Stabilitas sistem keuangan adalah suatu kondisi yang memungkinkan
sistem keuangan nasional berfungsi efektif dan efisien serta mampu
bertahan terhadap kerentanan internal dan eksternal, sehingga alokasi
sumber pendanaan atau pembiayaan dapat berkontribusi pada pertumbuhan
dan stabilitas perekonomian nasional.
Sebagai bank sentral, Bank Indonesia memiliki kepentingan untuk
menjaga stabilitas sistem keuangan dalam rangka menopang stabilitas
perekonomian. Hal ini juga terkait dengan fungsi BI sebagai Lender
of Last Resort (LoLR), yaitu otoritas yang berwenang menyediakan
likuiditas pada saat krisis.
Di sisi lain, Bank Indonesia juga merupakan otoritas yang memegang
mandat moneter serta sistem pembayaran. Gejolak di sektor moneter dapat
mengganggu SSK, demikian juga sebaliknya. Sistem pembayaran yang
bermasalah pada akhirnya dapat menyebabkan instabilitas sistem keuangan,
begitu pula gejolak sistem keuangan dapat menghambat kelancaran sistem
pembayaran. Keterkaitan inilah yang melatarbelakangi kepentingan Bank
Indonesia untuk selalu berupaya menjaga SSK di Indonesia.

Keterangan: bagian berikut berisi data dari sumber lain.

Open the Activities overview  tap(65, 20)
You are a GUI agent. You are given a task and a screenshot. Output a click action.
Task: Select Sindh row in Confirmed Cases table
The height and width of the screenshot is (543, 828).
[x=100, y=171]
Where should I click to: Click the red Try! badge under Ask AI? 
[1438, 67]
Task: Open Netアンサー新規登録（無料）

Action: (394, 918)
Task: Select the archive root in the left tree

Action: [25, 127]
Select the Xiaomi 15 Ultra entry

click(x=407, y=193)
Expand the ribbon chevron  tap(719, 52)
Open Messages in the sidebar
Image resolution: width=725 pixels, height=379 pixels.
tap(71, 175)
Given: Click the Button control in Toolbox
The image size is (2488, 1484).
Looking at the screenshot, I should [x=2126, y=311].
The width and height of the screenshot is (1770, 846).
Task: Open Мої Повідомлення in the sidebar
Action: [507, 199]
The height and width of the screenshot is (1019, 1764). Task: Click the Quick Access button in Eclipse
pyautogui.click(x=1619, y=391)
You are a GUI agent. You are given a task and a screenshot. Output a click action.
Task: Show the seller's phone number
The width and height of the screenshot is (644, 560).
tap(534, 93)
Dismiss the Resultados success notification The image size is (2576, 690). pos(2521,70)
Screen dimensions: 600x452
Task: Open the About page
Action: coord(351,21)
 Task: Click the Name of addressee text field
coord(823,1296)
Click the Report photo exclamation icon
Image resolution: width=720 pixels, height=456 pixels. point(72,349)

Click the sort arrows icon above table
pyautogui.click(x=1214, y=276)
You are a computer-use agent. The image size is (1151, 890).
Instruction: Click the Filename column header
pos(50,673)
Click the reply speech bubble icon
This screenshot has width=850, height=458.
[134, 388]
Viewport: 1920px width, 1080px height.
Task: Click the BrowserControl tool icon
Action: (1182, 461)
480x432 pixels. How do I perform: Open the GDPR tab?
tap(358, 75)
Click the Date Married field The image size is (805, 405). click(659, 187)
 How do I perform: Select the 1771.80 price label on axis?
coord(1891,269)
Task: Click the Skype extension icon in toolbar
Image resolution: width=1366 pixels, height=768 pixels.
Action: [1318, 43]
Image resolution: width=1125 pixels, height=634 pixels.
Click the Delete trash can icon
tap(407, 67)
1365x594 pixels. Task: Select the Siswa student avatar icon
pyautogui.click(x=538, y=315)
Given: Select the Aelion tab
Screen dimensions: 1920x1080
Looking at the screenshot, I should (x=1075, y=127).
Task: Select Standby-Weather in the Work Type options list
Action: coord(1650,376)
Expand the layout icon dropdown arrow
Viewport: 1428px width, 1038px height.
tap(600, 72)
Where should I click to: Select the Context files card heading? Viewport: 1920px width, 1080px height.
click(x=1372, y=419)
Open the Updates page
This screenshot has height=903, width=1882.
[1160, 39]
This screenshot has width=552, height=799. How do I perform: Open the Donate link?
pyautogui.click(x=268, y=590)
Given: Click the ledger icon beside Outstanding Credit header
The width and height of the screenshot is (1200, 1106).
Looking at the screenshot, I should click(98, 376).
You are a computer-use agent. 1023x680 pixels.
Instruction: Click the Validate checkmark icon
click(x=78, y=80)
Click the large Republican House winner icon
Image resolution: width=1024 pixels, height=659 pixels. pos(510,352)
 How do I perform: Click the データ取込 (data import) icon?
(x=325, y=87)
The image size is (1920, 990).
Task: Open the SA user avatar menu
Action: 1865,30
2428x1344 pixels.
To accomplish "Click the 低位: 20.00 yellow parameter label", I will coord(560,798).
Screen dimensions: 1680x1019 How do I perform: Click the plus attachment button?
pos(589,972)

Dalam pelaksanaan mandat dan wewenang untuk menjaga SSK, Bank
Indonesia memiliki beberapa payung hukum sebagai berikut:
Berdasarkan peraturan-peraturan tersebut, Bank Indonesia memiliki
mandat untuk melakukan pengaturan dan pengawasan makroprudensial
terhadap sistem keuangan yang terdiri atas lembaga keuangan, perusahaan
non keuangan, rumah tangga, pasar keuangan, serta infrastruktur keuangan
yang saling berinteraksi dalam pendanaan dan/atau penyediaan pembiayaan
pertumbuhan perekonomian.
Hasil asesmen sistem keuangan, repons kebijakan Bank Indonesia, serta
prospek SSK ke depan secara berkala dipublikasikan melalui
Kajian
Stabilitas Keuangan.
Kebijakan makroprudensial merupakan kebijakan yang bertujuan
memelihara stabilitas sistem keuangan secara keseluruhan melalui
pembatasan risiko sistemik. Risiko sistemik adalah potensi instabilitas
akibat terjadinya gangguan yang menular (contagion) pada sebagian atau
seluruh sistem keuangan karena interaksi dari faktor ukuran (size),
kompleksitas usaha (complexity), keterkaitan antarinstitusi dan/atau
pasar keuangan (interconnectedness), serta kecenderungan perilaku yang
berlebihan dari pelaku atau institusi keuangan untuk mengikuti siklus
perekonomian (procyclicality).
Pengalaman menunjukkan bahwa stabilitas moneter dan kesehatan
mikroprudensial saja tidak cukup untuk mencegah krisis, mengingat krisis
2008 terjadi di tengah kondisi makroekonomi yang sehat. Kebijakan
moneter cenderung tidak dapat menangkap sinyal pemupukan risiko yang
bersumber dari perilaku ambil risiko elemen sistem keuangan, misalnya
peningkatan mortgage loan secara massal di perbankan.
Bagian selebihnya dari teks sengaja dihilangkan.